Some of Richard’s Wright’s harvest of Natsuhikari cucumbers.
GARDENING I HAVE said it before — and will undoubtedly say it again — but the F1 hybrid Japanese Natsuhikari is… well, as cool as a cucumber.
I have been pleased this summer to have kept the St Mary’s Hospital maternity unit in Natsuhikari cucumbers and my midwife wife tells me they have gone down very well indeed.
But next year I will be planting but a solitary Natsuhikari, not the two which have taken over an entire side of my greenhouse this year.
So far, between them, the pair have produced 63 cucumbers and they are not quite finished yet.
What is special about this variety is both taste and, just as importantly, texture.
They are so completely different from supermarket cucumbers, which are, admittedly, as cheap as chips but do not taste nearly as good.
Hydroponics are, of course, used to produce cucumbers and tomatoes commercially because it is much easier to dose the plants with the appropriate measure of chemical feed.
There is no messy disease-prone compost to heft in and out of the houses either in industrial quantity.
They grow like fury on their chemical-water diet and are less prone to disease but I swear sometimes they taste mildly of fish. That might just be my old tortured taste buds.
I do commend the Japanese variety to all gardeners. They are a prime example of growing something you simply cannot buy in the shops.
The variety is happiest in the greenhouse but in a reasonable summer — should we get one — it should be alright in a sunny, sheltered spot, climbing or sprawling.
This hybrid variety is highly resistant to heat and disease. Fruits are 12ins long, low spined and with dark green skin. The plant grows vigorously and has many stems to produce lots of cucumbers for a long time.
Most orientals tend to be long — up to 18ins — but remaining less than two inches in diameter.
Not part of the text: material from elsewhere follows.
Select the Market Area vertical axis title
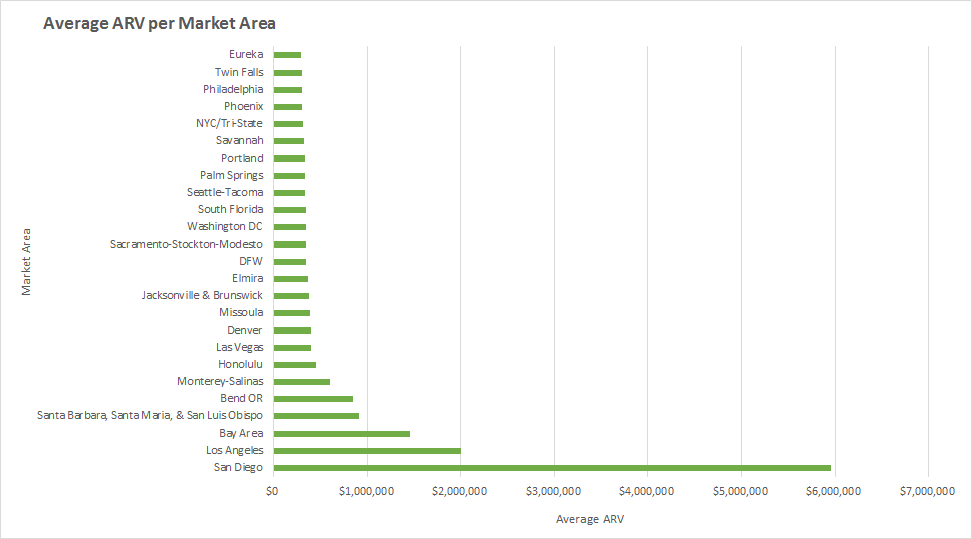 (x=26, y=260)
The seed cavity is also very small and the flesh is thick, crisp and delicious.
Hybrid seed is expensive but then the yields are so much better than ordinary types and the flowers will be solely, or predominantly, female.
Should you need to look out for male flowers to pinch out, they are easily spotted because they have a skinny stem and the females a thicker cucumber-in-miniature for their stem.
Low in calories and refreshing — cucumbers are 96 per cent water — they are a great, crunchy, dieting fill-you-up.
Natsuhikari seems to have dropped out of the Dobies of Devon catalogue, but I found it at www.evergreenseeds.com, an American company I have not previously dealt with.
Evergreen Seeds does seem to have all manner of varieties of orientals of many shapes and sizes, including those for pickling.
• The next few weeks — soil conditions permitting — are the very best time to sow broad beans, onion sets and garlic to give them a head start. Much better than the spring.